In [14]:
import torch
import torch.nn as nn
import torch.nn.functional as F
import clip

In [15]:
clip.available_models()

['RN50',
 'RN101',
 'RN50x4',
 'RN50x16',
 'RN50x64',
 'ViT-B/32',
 'ViT-B/16',
 'ViT-L/14',
 'ViT-L/14@336px']

In [16]:
device = "cuda" if torch.cuda.is_available() else "cpu"
model, preprocess = clip.load('RN101', device)

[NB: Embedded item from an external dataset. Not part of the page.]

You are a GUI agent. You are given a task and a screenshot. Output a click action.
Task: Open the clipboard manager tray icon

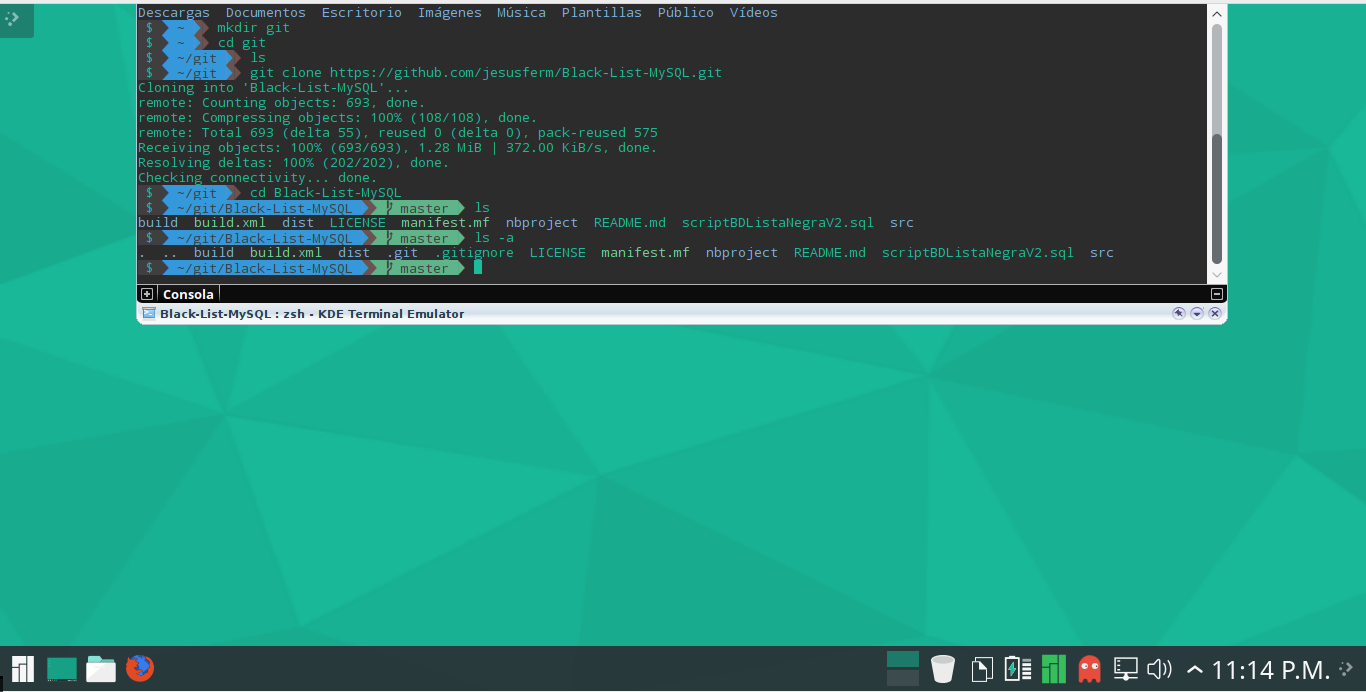pos(981,669)
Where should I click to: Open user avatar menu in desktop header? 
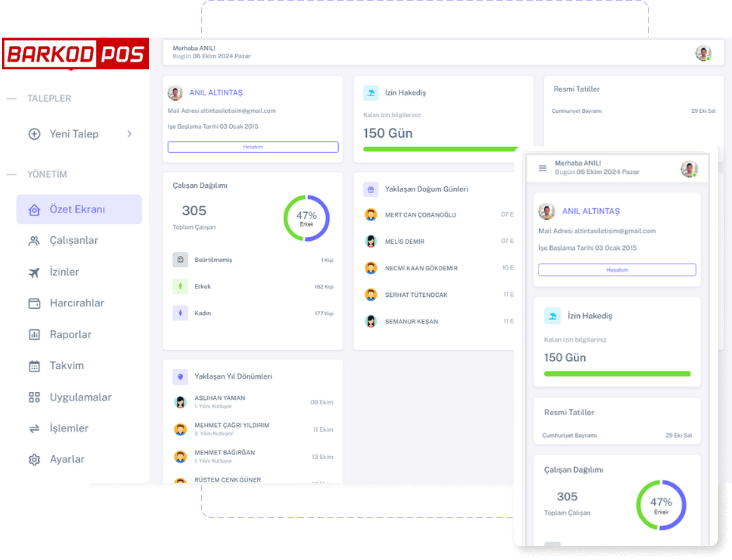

100%|███████████████████████████████████████| 278M/278M [01:19<00:00, 3.68MiB/s]


In [17]:
from torchvision.datasets import MNIST

dataset = MNIST(root="./dataset", download=True)

In [18]:
MNIST.classes

['0 - zero',
 '1 - one',
 '2 - two',
 '3 - three',
 '4 - four',
 '5 - five',
 '6 - six',
 '7 - seven',
 '8 - eight',
 '9 - nine']

In [19]:
all_indices = torch.arange(len(dataset))
all_indices

tensor([    0,     1,     2,  ..., 59997, 59998, 59999])

In [20]:
def batch_acc(predicted, actual):
    total = (predicted == actual).count_nonzero().sum()
    return total / predicted.size(0)

batch_acc(torch.arange(10), torch.arange(10))

tensor(1.)

In [21]:
from tqdm.auto import tqdm

def infer(text, batch_size=512, all_indices=all_indices) -> None:
    batched_indices = torch.split(all_indices, batch_size)
    n_batches = len(batched_indices)
    batch_wise_acc = torch.zeros(n_batches, )
    
    for batch_idx, indices in tqdm(enumerate(batched_indices), total=n_batches):
        images = [dataset[int(i)][0] for i in indices]
        labels = [dataset[int(i)][1] for i in indices]
        labels = torch.tensor(labels).float()
    
        images = torch.stack([
            preprocess(image) for image in images
        ], dim=0)
    
    
        images = images.to(device)
        text = text.to(device)
    
        with torch.no_grad():
            logits_per_image, _ = model(images, text)
        
        probs = logits_per_image.softmax(dim=-1).cpu()
        pred = torch.argmax(probs, dim=-1)
    
    
        batch_wise_acc[batch_idx] = batch_acc(pred, labels)
        
    # over all the batches
    mean_acc =  batch_wise_acc.mean(dim=-1)
    print(f"Mean Accuracy :: {mean_acc.item()} over :: {n_batches} batches.")   

In [22]:
# https://github.com/openai/CLIP/issues/164
label_prompts = [
    f"a photo of the number: '{i}'."
    for i in range(10)
]

text = clip.tokenize(label_prompts)
infer(text=text)

  0%|          | 0/118 [00:00<?, ?it/s]

Mean Accuracy :: 0.5203092098236084 over :: 118 batches.


In [23]:
label_prompts = [
    f"an image of the handwritten form of the number: '{i}'."
    for i in range(10)
]

text = clip.tokenize(label_prompts)
infer(text=text)

  0%|          | 0/118 [00:00<?, ?it/s]

Mean Accuracy :: 0.47272247076034546 over :: 118 batches.